Starting at the line that holds "Where should I click to: Tap" and stopping at the line that holds "Given: Open the Classification dropdown", restate the records below word for word, with both of those lines included.

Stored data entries
▬▬▬▬▬▬

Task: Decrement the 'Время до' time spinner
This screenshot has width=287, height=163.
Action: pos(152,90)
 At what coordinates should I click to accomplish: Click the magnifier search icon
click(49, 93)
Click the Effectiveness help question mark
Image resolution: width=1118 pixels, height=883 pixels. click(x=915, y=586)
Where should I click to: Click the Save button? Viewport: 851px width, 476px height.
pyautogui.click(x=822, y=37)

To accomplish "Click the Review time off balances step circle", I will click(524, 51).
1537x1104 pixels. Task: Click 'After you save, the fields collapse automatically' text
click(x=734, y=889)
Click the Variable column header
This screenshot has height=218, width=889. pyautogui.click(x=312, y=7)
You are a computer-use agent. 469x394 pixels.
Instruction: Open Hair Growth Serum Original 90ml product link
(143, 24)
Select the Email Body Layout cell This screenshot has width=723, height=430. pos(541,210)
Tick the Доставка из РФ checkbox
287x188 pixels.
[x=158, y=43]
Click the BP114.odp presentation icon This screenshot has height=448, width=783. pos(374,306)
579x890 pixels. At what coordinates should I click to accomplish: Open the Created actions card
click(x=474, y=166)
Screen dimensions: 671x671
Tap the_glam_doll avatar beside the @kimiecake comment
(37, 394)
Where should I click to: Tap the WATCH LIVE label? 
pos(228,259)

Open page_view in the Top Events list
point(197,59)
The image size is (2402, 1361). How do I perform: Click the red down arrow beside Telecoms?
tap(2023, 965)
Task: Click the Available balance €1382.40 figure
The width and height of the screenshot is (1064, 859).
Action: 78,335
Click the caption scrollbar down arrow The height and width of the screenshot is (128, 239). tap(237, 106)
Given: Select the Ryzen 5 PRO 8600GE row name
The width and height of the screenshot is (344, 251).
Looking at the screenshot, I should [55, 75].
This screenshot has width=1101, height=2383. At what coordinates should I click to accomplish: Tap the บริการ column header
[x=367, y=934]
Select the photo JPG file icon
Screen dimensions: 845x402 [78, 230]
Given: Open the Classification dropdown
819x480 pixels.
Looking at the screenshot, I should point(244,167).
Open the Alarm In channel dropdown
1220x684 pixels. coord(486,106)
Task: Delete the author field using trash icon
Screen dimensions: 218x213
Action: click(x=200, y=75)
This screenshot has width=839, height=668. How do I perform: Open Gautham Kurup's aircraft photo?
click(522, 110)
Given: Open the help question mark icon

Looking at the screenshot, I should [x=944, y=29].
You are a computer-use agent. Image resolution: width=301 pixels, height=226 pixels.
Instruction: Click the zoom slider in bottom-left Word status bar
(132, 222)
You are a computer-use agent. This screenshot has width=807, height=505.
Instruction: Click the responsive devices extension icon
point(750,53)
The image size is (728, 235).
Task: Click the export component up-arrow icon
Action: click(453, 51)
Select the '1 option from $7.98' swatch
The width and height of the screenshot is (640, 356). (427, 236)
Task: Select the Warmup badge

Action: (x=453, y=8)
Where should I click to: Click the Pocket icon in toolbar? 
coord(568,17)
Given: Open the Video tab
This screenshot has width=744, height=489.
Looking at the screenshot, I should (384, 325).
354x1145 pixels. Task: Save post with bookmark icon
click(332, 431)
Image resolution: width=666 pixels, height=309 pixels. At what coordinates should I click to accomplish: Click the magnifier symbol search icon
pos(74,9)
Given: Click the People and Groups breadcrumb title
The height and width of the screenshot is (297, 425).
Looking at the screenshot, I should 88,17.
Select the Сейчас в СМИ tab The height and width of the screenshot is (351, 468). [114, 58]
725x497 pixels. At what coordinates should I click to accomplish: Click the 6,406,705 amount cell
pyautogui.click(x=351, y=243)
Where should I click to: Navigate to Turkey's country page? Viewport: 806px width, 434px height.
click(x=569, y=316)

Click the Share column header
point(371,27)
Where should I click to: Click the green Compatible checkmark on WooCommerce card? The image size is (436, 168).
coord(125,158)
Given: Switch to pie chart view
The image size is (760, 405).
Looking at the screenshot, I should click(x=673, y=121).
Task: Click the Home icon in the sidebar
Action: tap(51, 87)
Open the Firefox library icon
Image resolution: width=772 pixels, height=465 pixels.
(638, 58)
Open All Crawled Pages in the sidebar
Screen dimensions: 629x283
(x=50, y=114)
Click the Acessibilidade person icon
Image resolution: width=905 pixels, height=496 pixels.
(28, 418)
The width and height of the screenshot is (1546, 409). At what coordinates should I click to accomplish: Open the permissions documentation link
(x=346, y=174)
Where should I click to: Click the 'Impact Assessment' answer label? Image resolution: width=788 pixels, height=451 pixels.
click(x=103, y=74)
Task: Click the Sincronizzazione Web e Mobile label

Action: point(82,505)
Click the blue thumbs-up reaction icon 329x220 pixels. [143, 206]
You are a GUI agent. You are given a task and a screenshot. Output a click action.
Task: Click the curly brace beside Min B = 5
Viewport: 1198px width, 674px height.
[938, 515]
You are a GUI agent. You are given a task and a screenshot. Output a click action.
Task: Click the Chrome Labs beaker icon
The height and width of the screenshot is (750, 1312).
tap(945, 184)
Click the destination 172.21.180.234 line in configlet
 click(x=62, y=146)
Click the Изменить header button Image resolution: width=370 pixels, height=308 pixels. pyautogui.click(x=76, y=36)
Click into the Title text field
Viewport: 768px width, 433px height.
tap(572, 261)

▬▬▬▬▬▬

### Task response
Where should I click to: Tap the WATCH LIVE label? 
pos(228,259)

Open page_view in the Top Events list
point(197,59)
The image size is (2402, 1361). How do I perform: Click the red down arrow beside Telecoms?
tap(2023, 965)
Task: Click the Available balance €1382.40 figure
The width and height of the screenshot is (1064, 859).
Action: 78,335
Click the caption scrollbar down arrow The height and width of the screenshot is (128, 239). tap(237, 106)
Given: Select the Ryzen 5 PRO 8600GE row name
The width and height of the screenshot is (344, 251).
Looking at the screenshot, I should [55, 75].
This screenshot has width=1101, height=2383. At what coordinates should I click to accomplish: Tap the บริการ column header
[x=367, y=934]
Select the photo JPG file icon
Screen dimensions: 845x402 [78, 230]
Given: Open the Classification dropdown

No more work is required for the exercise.